# Description of the task
The records appear below. Report how many of their lines contain the word "resolution", giving the number alone.

Collected data

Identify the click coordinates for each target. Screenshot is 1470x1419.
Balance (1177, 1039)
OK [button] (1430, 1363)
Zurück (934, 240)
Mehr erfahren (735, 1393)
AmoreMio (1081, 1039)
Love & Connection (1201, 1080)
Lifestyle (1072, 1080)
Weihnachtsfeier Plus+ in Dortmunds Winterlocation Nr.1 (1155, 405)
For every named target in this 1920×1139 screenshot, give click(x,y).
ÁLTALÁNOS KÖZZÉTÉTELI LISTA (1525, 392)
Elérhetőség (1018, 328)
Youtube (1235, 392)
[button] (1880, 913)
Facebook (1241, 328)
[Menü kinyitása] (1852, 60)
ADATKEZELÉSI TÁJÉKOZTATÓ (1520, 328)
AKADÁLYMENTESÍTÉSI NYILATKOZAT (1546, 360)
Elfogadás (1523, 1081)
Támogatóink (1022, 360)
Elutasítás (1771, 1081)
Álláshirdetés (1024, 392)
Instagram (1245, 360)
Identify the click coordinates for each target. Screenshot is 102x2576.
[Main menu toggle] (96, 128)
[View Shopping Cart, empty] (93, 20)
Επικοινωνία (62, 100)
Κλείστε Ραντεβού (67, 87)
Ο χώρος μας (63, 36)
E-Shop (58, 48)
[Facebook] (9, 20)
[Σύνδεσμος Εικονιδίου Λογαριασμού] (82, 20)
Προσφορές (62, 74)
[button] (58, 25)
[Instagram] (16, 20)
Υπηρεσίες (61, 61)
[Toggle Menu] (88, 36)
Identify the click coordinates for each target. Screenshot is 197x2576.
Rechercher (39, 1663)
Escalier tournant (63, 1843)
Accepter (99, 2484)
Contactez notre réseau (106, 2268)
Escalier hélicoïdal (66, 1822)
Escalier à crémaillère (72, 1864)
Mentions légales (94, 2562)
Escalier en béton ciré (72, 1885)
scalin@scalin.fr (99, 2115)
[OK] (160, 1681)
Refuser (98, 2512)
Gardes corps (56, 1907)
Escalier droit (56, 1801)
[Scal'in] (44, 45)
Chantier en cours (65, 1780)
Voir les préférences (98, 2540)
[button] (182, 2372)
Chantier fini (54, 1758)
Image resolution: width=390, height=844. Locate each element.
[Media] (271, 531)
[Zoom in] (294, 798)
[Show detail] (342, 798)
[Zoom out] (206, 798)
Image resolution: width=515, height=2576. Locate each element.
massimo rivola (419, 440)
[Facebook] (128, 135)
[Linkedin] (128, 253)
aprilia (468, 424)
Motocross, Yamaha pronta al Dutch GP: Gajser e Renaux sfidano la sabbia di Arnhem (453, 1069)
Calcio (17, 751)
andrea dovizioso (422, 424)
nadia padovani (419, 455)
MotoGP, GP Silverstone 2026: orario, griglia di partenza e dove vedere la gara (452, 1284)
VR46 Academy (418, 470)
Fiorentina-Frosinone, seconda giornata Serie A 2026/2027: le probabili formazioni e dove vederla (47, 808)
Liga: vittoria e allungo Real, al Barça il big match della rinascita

# Completed exercise
2